Blockchain Hackathon! Hyperledger Indy

Blockchain is the hot buzz word right now. Blockchains and distributed ledgers are touted as the technology that will disrupt the digital world (whatever that means). They allow disparate users to transact data without a centralised authority, and for any entity to check the integrity of the data exchanged.

The crew at NextFaze in collaboration with our close partner Meeco wanted to see what all the fuss is about and whether this tech lives up to its reputation. In an epic move, the whole office shut down for a week for a Blockchain Hackathon!

Some goals were set out for the hackathon. We wanted to cut through the hype and discover whether blockchains have real-world utility. We wanted to gain general blockchain skills and acquire technical knowledge to be able to determine their usefulness for our existing and future clients. We wanted to learn the similarities, differences, and nuances between the different technologies. Our partner Meeco, a leader in digital privacy technology, wanted to assess the best technology for the future of its platform.

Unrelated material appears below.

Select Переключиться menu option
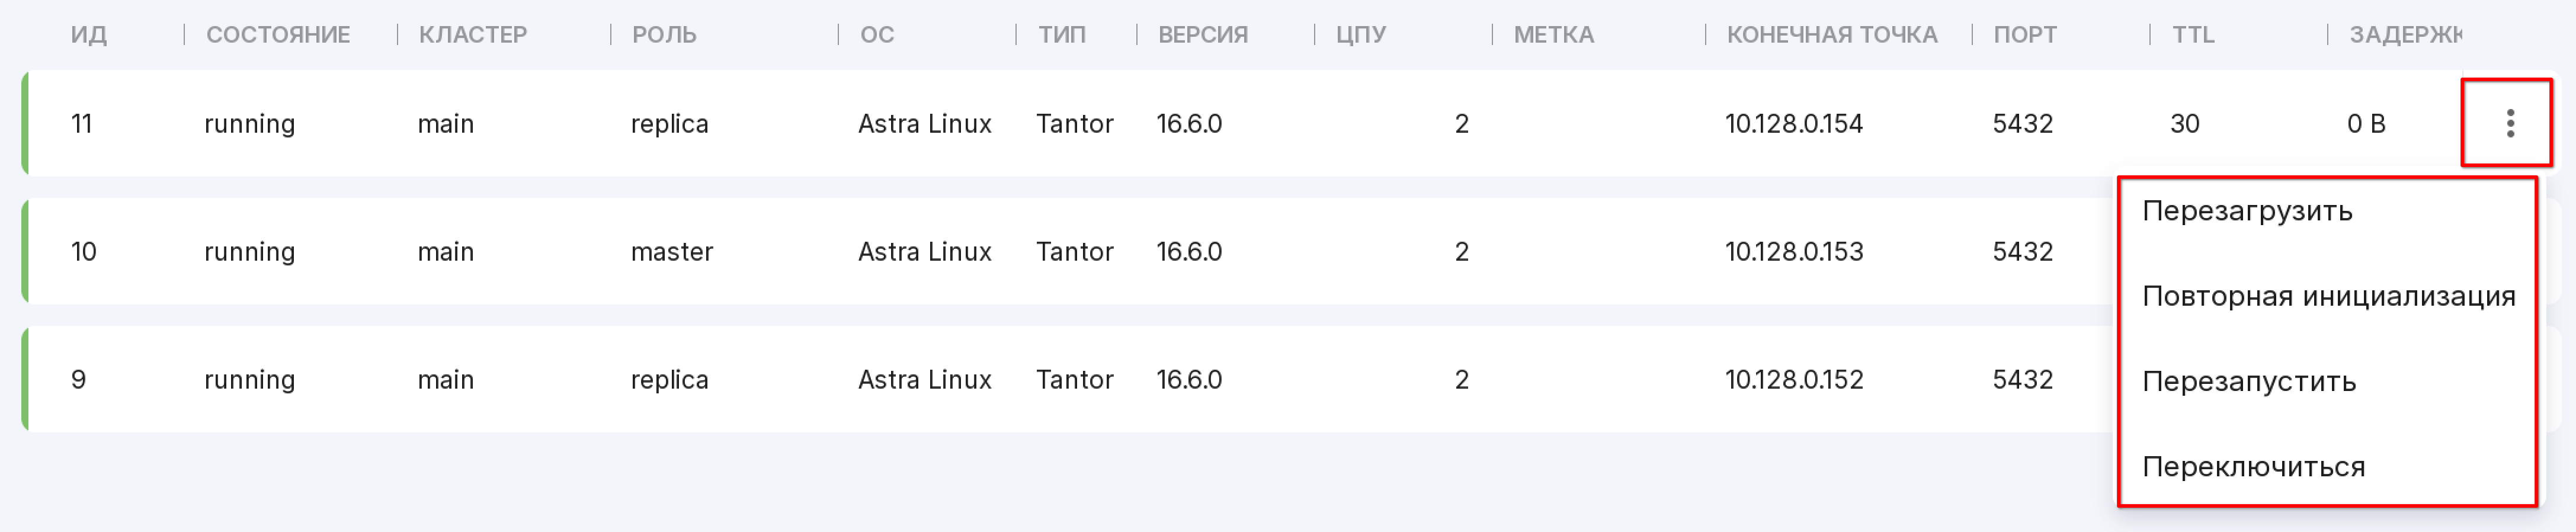The width and height of the screenshot is (2576, 532). click(2253, 466)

We broke into four groups and each picked a ledger to study: R3’s Corda, uPort on Etherium, Hyperledger Fabric, and Hyperledger Indy. My team consisted of Shane Woolcock, Jacques Fourie, and myself, Brent Jacobs, and together we focussed on Hyperledger Indy. Hyperledger Indy was chosen for investigation due to its focus on identity and verifiable claims. The remainder of this post will focus on Hyperledger Indy.

What is Hyperledger Indy?

Hyperledger Indy is a public permissioned distributed ledger built to be a decentralized identity platform. The ledger is used to store identity records which contain Decentralized Identifiers (DIDs), associated public keys, as well as things like credential schemas. This is the basis for a self-sovereign identity which the user owns and controls.

The ledger maintains the concept of Web of Trust. A web of trust starts with Stewards and Trust Anchors, trusted individuals and organisations. As entities connect with one another, pairwise-unique DIDs are added to the ledger. Organisations and individuals can, in addition, publish their trust of other entities by granting Trust Anchor status to the users they trust. In this manner the web of trust grows.

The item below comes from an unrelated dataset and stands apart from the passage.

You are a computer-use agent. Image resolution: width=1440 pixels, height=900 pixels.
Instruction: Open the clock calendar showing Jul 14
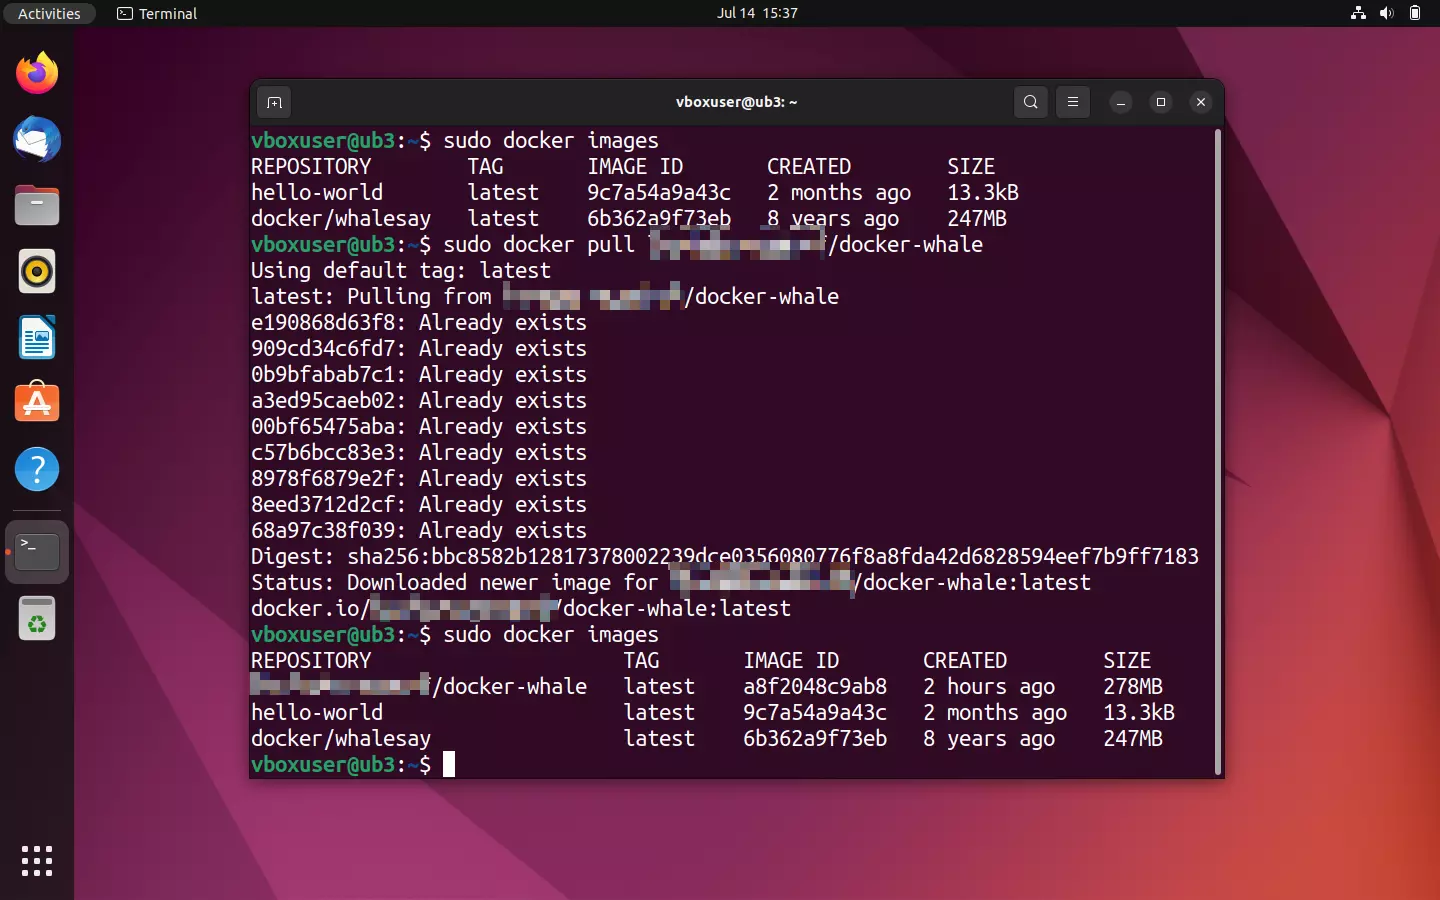(758, 13)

Users can generate credentials (aka verifiable claims) about themselves or other users by referencing a user’s DID. A credential can be anything, such as “This user is over 18 years of age”, but is generally in the form of key-value pairs, and will be associated with a credential schema that has been published on the ledger. Claims can be shared with other users, and recipients of credentials can cryptographically verify the issuer of the claim and that it has not been modified.

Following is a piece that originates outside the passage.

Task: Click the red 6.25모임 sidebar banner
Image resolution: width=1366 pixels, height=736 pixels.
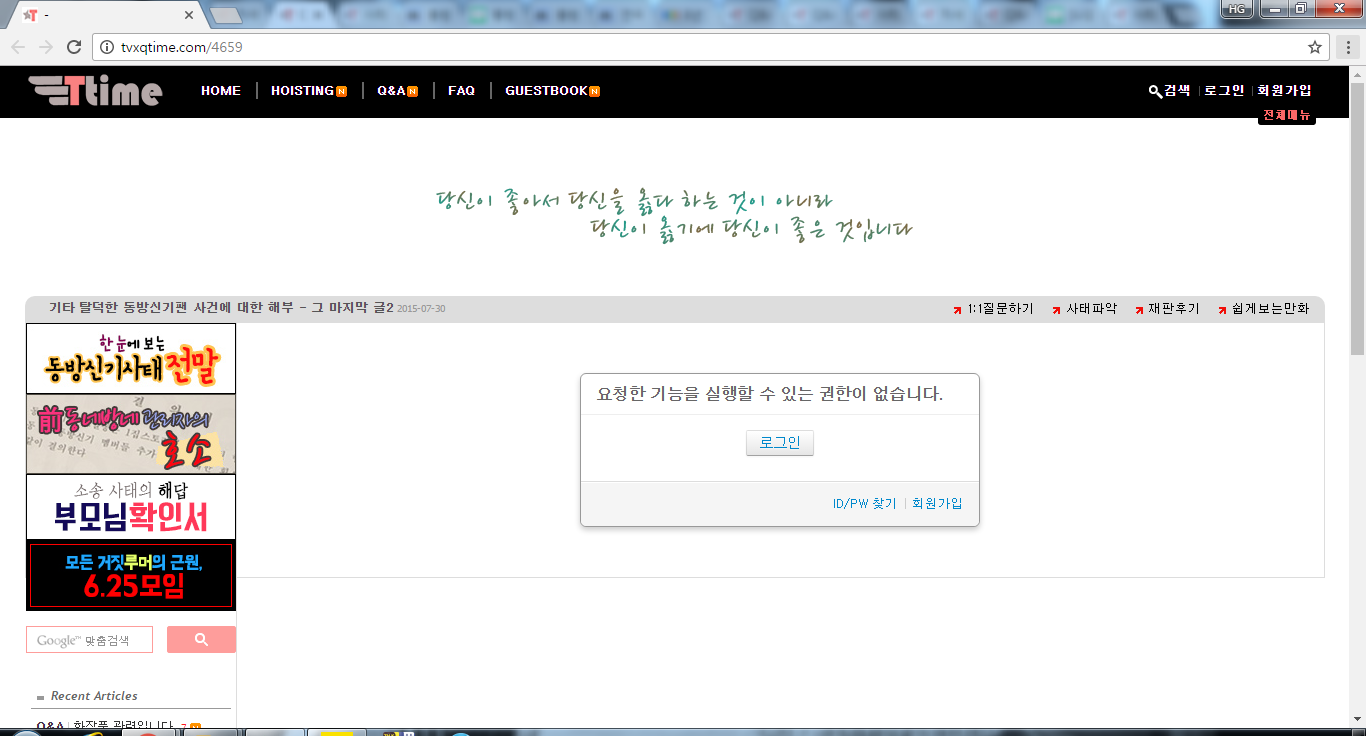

The ledger is provided by a codebase called Plenum which runs three ledgers in parallel, one to track nodes and their current states, another to track configuration parameters for the distributed system, and the third to record DIDs, identity records, credential schemas, and the like. Private keys associated with DIDs, credentials, and proofs are stored off-chain in the user’s wallet. Ledger transactions are sent between nodes using CurveZMQ and are persisted using RocksDB. I am not aware of any details of how the wallet is implemented.

Nodes stay in sync using the Redundant Byzantine Fault Tolerant (RBFT) consensus algorithm. A primary node is elected and dictates the order of transactions to the other nodes. A node that receives a request, relays it to other nodes and expects to receive ordering responses from the primary node. RBFT is a modification to the original Byzantine Fault Tolerant (BFT) algorithm. It runs multiple “instances” of the BFT algorithm, one of which is tagged as the master. Each instance has a different primary node and monitors the overall throughput. If the master instance is declining in performance, a “view change” occurs where a different instance is tagged as the new master.

The Example Scenario

An example always helps. The following is the example provided by Hyperledger Indy.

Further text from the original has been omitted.